(Problem requirements) Quote word for word the lines starting at the line with "Given: Open the Order By dropdown" and ending at the final line of the entries. Leave out any pictures.

(Entries supplied)
● ● ● ●

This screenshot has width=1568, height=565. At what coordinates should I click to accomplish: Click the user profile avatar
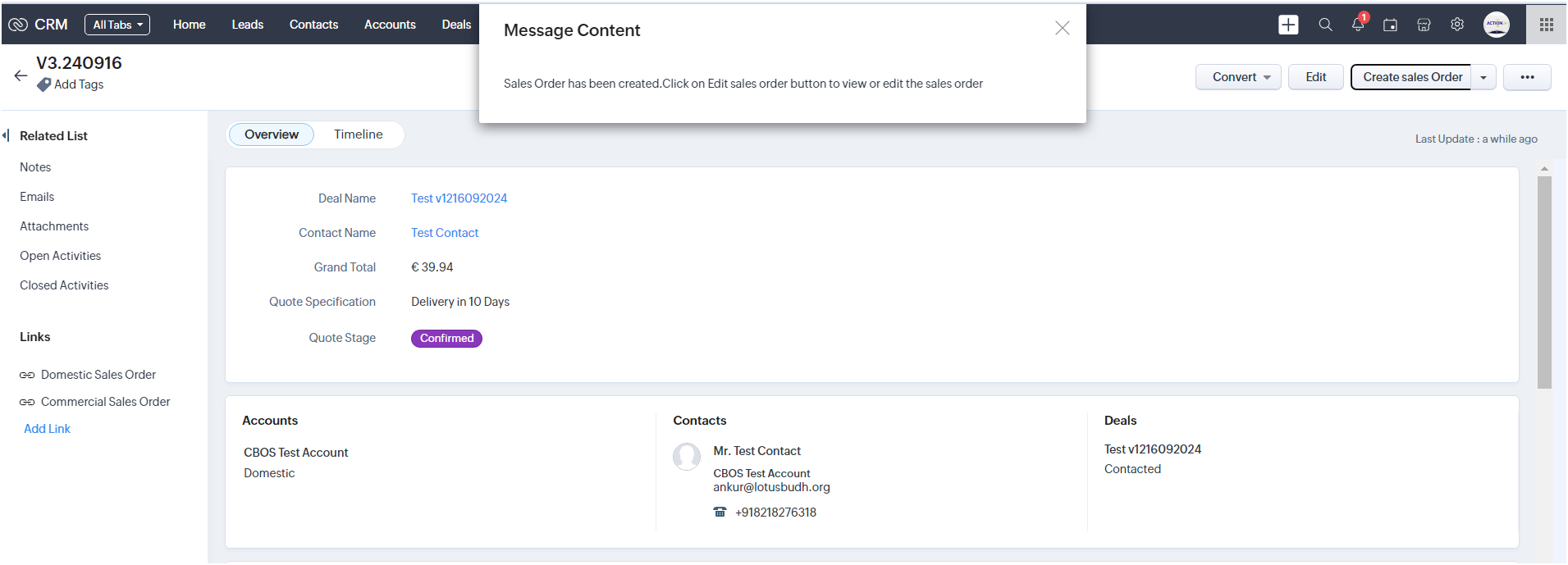1496,25

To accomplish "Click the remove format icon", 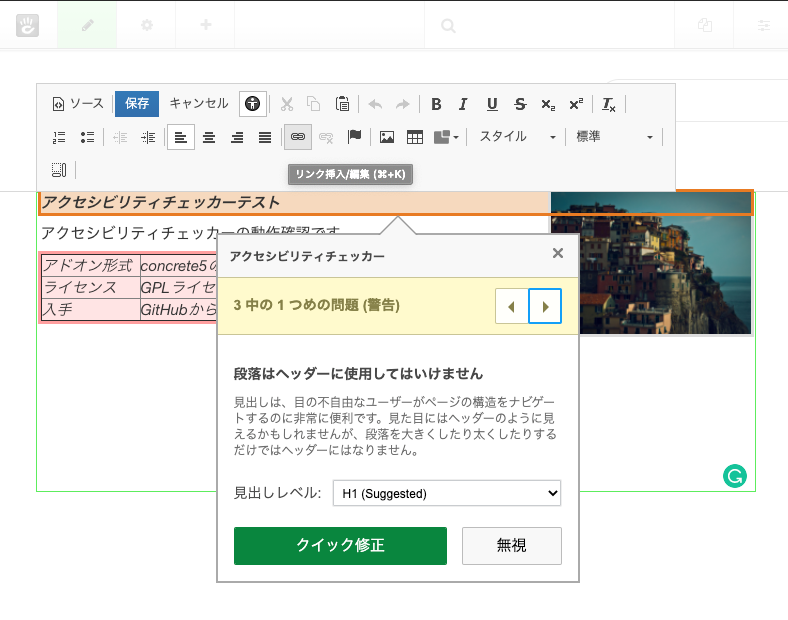I will click(x=609, y=104).
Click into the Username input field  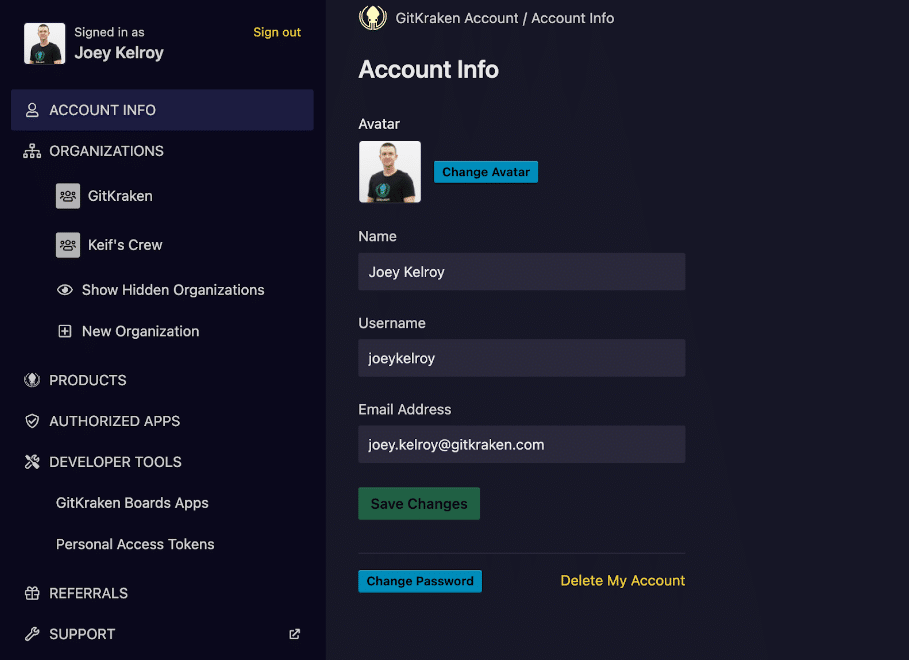tap(521, 358)
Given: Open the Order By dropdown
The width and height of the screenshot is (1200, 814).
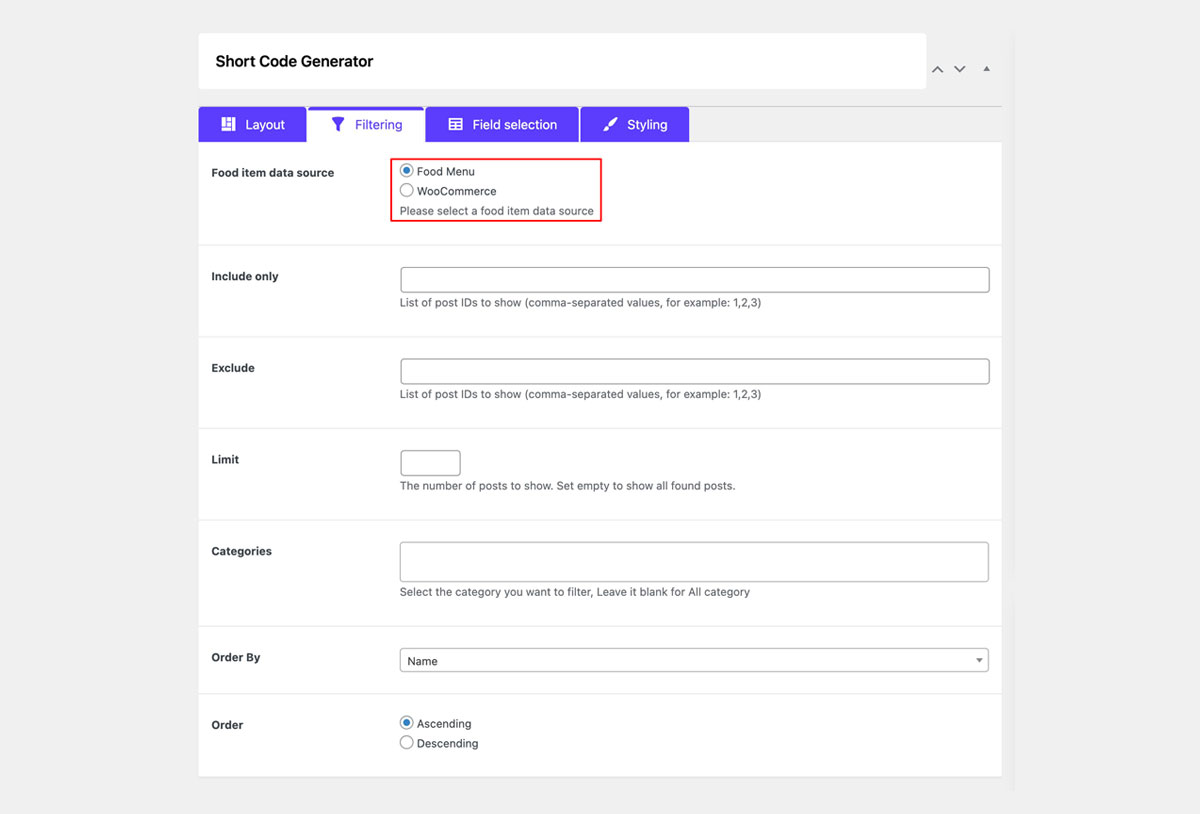Looking at the screenshot, I should [x=694, y=660].
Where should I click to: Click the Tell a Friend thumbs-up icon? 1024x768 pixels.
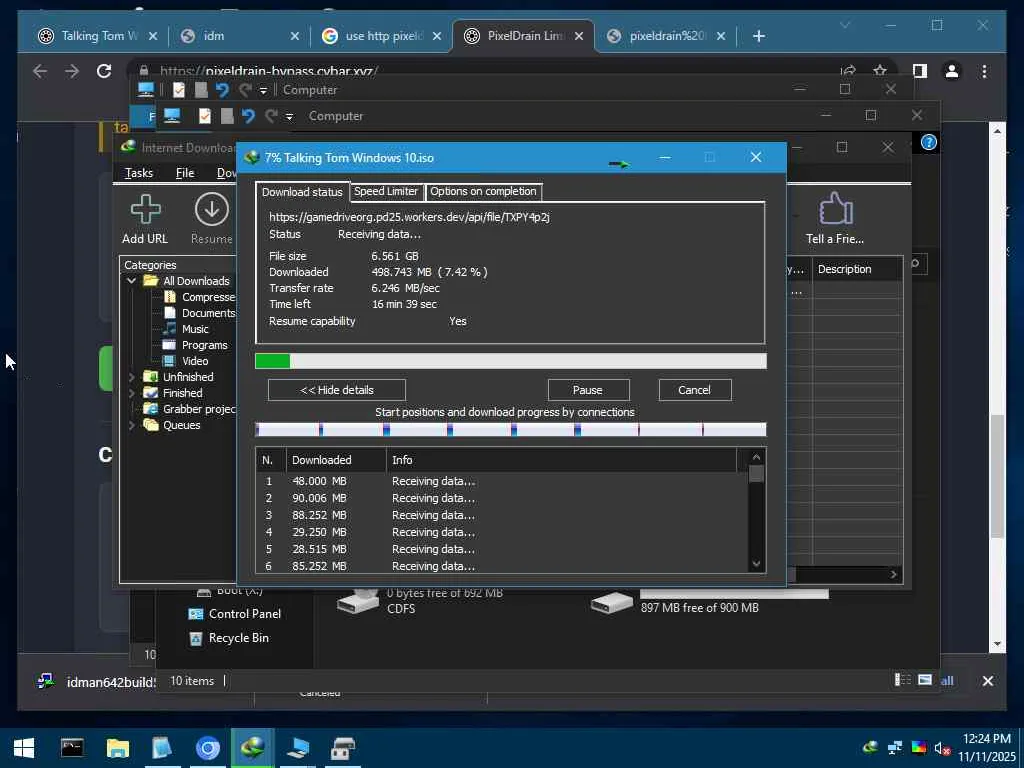coord(834,210)
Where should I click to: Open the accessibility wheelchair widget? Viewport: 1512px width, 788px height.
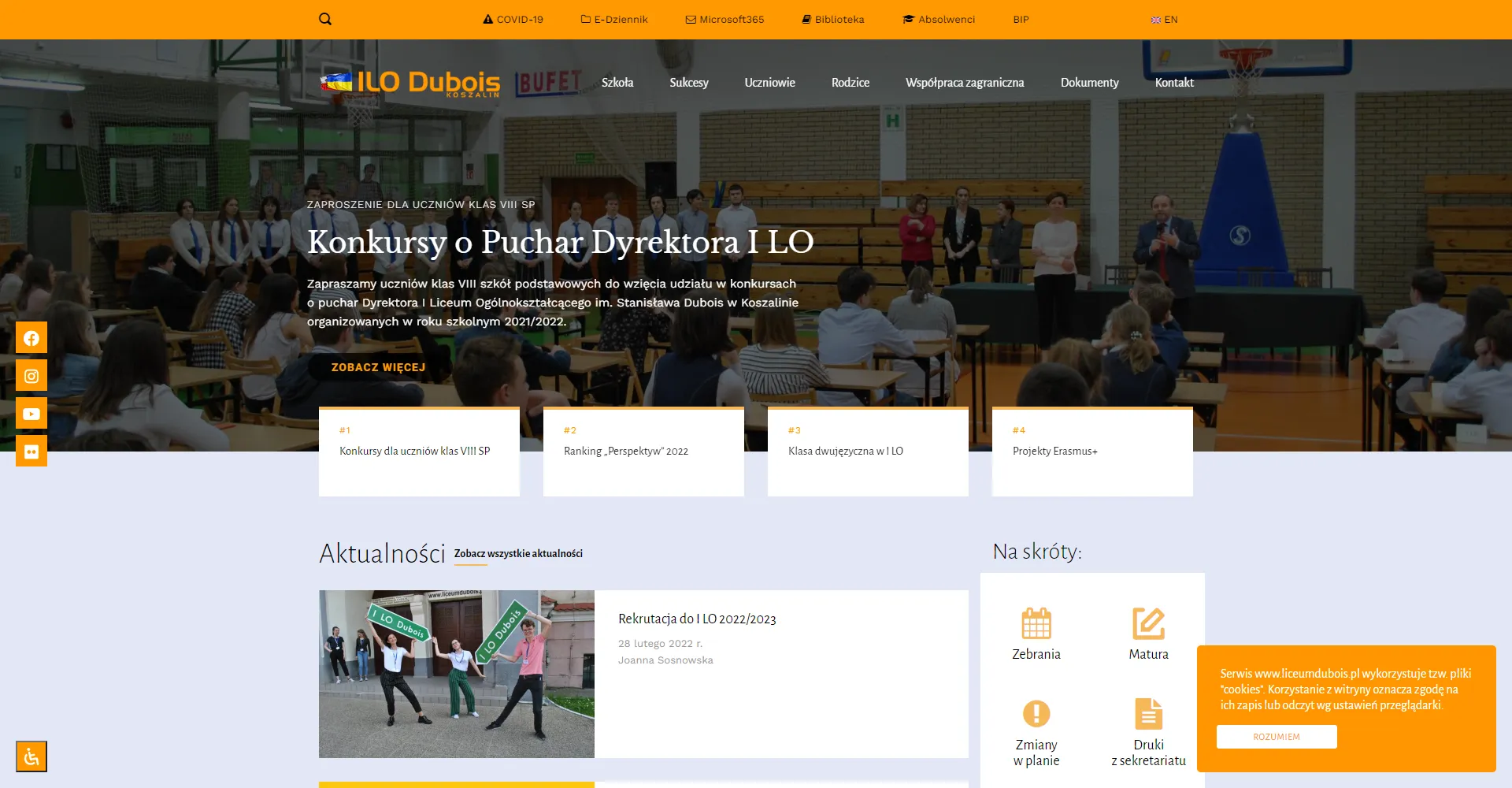(x=32, y=756)
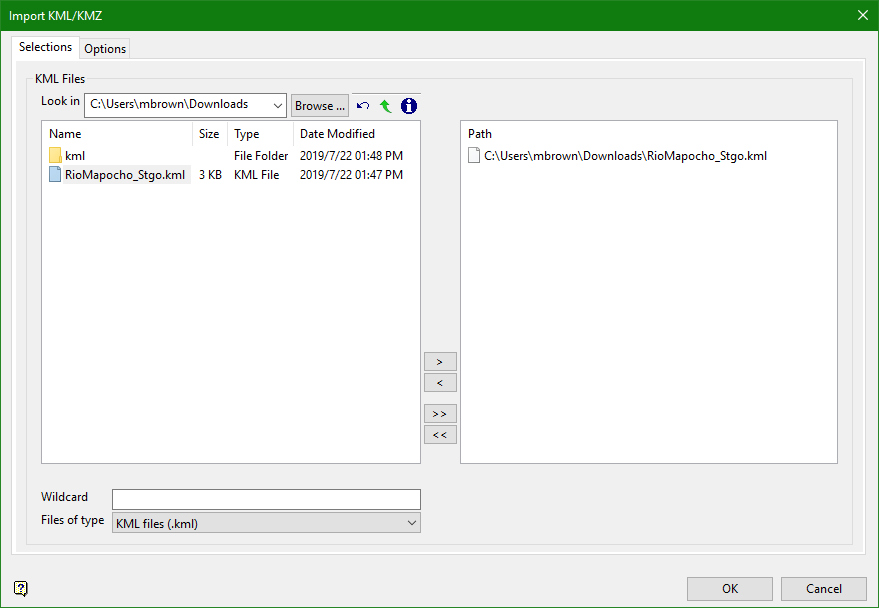Select the file icon in Path list
Image resolution: width=879 pixels, height=608 pixels.
coord(474,156)
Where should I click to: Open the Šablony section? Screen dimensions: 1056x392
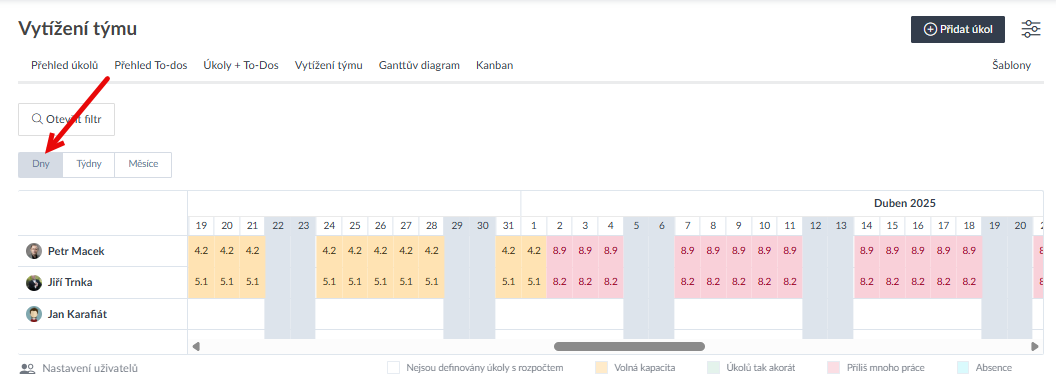pos(1011,65)
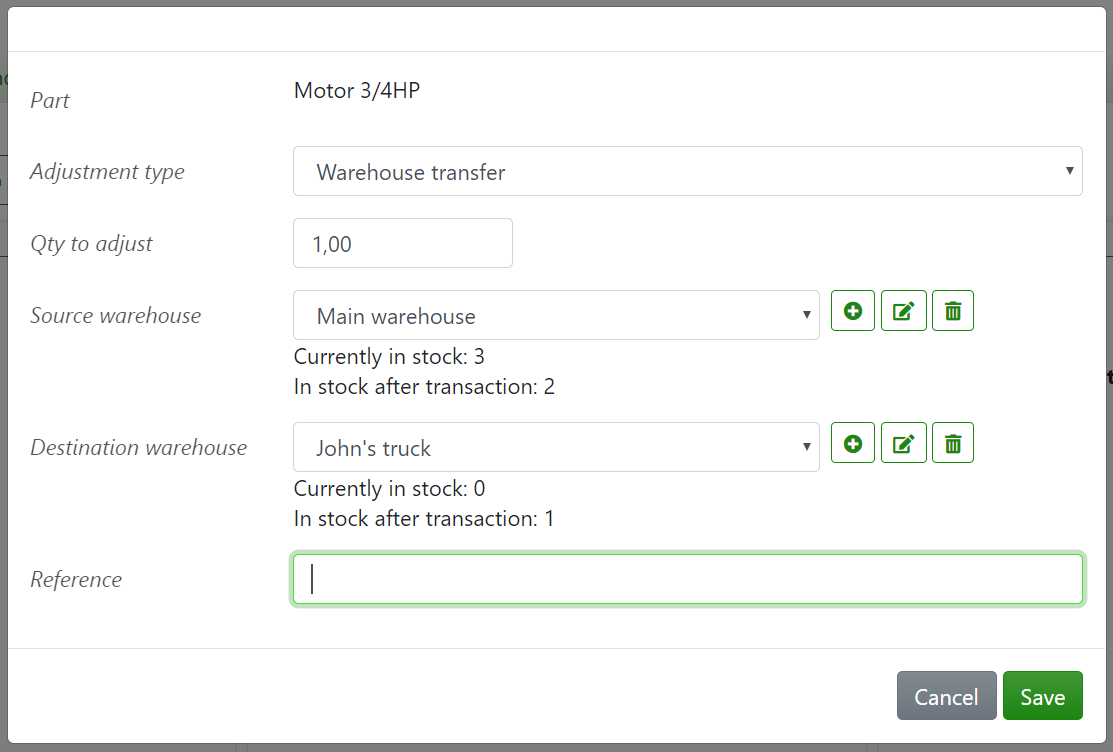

● ● ● ●

(Answer area)
Given: Open the Order By dropdown
The width and height of the screenshot is (1200, 814).
Looking at the screenshot, I should [x=694, y=660].
Where should I click to: Click the Tell a Friend thumbs-up icon? 1024x768 pixels.
coord(834,210)
Where should I click to: Open the accessibility wheelchair widget? Viewport: 1512px width, 788px height.
(x=32, y=756)
Select the file icon in Path list
Image resolution: width=879 pixels, height=608 pixels.
coord(474,156)
Where should I click to: Open the Šablony section? Screen dimensions: 1056x392
pos(1011,65)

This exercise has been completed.